Parenting Win of the Week: Teaching Our Kids About Sustainability
These expert tips will help your child understand that we're all in this together.
You have certainly heard the word "sustainability," probably now so more than ever. It has certainly become the buzziest of buzz words as we realize that our environment is in a bit of trouble. I like the way UCLA defines it, "Sustainability presumes that resources are finite, and should be used conservatively and wisely with a view to long-term priorities and consequences of the ways in which resources are used. In simplest terms, sustainability is about our children and our grandchildren, and the world we will leave them."
We all try to do things to be more sustainable like buying workout clothes made of recycled materials, upcycled snacks, and reusable water bottles, my family included.
But this left me thinking — do all of these small things really make a difference? Is there something else we should be doing to really make an impact to better the world?
Kris De La Torre, the sustainability coordinator for the Academy for Global Citizenship, a school in Chicago that focuses on developing students to have an impact on their community and the greater world, sat down with us to talk about this very topic.
First and foremost, I really wanted to know if these little things added up to make a big difference? The answer is no, yes, and maybe.
"The term sustainability seems to be leveraged more for marketing than action," she says.
Now that isn’t to say that taking a look at our consumption and resources isn’t important — it is. We as a society absolutely need to change what we are doing and those little changes can lead to bigger changes, so they can be important.
However, when teaching our kids about sustainability, she challenges us, as parents, to take a different approach.
Talk About Our Ancestry and Heritage
The best way to start teaching kids about sustainability is to help them understand where they came from.

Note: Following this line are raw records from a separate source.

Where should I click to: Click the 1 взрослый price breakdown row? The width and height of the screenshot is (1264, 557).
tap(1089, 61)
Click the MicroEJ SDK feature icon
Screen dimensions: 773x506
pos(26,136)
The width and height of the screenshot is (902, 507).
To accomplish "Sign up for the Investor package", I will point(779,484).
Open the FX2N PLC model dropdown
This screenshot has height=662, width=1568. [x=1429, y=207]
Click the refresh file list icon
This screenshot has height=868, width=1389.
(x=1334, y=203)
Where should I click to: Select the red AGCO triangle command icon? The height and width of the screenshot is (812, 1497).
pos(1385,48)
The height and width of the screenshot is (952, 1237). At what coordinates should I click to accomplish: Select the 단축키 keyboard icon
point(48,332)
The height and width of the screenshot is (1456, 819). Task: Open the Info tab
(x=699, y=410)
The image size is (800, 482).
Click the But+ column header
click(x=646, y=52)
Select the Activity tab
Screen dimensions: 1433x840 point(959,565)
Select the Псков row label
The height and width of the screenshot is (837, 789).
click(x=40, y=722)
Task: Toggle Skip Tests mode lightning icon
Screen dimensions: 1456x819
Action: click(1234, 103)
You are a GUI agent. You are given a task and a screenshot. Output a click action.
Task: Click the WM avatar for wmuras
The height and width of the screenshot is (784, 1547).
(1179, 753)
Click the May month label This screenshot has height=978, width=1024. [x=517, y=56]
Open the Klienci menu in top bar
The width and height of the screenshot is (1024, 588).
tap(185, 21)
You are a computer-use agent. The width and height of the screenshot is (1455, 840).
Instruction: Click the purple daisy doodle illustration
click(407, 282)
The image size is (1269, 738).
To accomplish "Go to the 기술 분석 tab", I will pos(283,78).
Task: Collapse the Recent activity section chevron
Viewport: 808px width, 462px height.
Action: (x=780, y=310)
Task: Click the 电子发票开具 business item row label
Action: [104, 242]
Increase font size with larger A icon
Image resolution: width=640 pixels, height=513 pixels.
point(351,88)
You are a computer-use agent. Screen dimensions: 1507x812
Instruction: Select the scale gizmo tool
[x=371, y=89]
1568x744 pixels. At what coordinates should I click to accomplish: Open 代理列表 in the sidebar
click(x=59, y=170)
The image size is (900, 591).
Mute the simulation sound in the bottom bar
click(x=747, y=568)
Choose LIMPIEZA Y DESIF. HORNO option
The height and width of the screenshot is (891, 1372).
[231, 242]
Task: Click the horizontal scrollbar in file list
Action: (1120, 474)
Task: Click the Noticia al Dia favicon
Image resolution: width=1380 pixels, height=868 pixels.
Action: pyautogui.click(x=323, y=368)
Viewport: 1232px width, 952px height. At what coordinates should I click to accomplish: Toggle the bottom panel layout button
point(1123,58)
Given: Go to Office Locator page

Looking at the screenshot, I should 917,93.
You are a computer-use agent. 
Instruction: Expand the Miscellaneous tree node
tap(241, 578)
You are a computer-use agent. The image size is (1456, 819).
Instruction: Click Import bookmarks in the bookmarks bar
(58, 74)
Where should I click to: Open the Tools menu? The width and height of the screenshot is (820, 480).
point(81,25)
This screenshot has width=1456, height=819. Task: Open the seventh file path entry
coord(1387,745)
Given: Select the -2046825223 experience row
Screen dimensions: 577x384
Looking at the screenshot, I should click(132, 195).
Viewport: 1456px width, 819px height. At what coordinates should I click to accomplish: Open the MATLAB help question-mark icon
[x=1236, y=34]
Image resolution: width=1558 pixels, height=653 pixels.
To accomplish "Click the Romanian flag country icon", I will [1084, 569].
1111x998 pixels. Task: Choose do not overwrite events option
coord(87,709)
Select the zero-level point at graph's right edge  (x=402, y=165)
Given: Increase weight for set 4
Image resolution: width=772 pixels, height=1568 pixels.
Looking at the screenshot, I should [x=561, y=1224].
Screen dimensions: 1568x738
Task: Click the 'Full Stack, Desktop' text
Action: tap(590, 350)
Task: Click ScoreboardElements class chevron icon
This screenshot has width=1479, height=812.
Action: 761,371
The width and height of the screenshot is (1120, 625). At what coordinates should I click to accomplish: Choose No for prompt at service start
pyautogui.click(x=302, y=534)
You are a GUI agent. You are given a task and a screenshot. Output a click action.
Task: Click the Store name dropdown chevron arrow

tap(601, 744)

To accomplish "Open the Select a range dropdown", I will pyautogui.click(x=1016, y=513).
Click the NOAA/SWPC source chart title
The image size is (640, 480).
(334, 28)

You don’t want to take "a doom and gloom approach to saving the environment," says De La Torre.
Teach them stories about your ancestors and how they lived off the land and valued their natural place.
Familiarize Them with Waste Management
This may not sound super exciting, but teaching your kids about where their stuff goes after they use it can be essential to them understanding sustainability.
De La Torre recommends taking a look at your city resources. They often have stuff to teach kids about recycling, trash pickup, and composting if it’s available in your area.
Asking questions like: What happens to our things? What happens to our garbage? These inquiries can help kids understand their environment better.
Talk to them about how our "stuff" impacts our environment. Help them understand what we may do with a toy or piece of clothing when we are done with it (ideas like passing it down, donating it, recycling it, or disposing of it) can teach them without scaring them.
Help Them Love Nature
The people most inclined to want to protect our earth are often the ones who feel most connected to it. Get your kids outside on hikes to explore and appreciate nature. Have them plant seeds, pick up trash in the park, identify plants, or visit a new nature preserve or community park.
Model Having Enough
Kids often pick up consumer habits from their parents, so modeling having enough is key. Teaching your kids that things don’t have to be perfect to keep them — whether that’s an apple that may look funky or even a shirt with a tiny hole in it. Talking to your kids about why you make the consumer decisions you do can really help them learn that in a world where it’s easy to want to buy everything, it’s not necessary. Many young kids learn about wants vs. needs in school, so this can be a natural conversation that ties back to what they are already learning.
Don’t Sweat the Small Stuff
If you occasionally use a disposable water bottle, buy a trendy shirt that won’t last forever, or don’t buy imperfect produce, there is no need to beat yourself up, according to De La Torre. We need bigger legislative action to make a big difference and one water bottle isn’t going to save the world. For the next generation, it’s about giving them the understanding and appreciation for their world.
De La Torre says, "We may not be changing the world with our individual actions, but we can change the attitude we have around our environment and self-efficacy to make future change."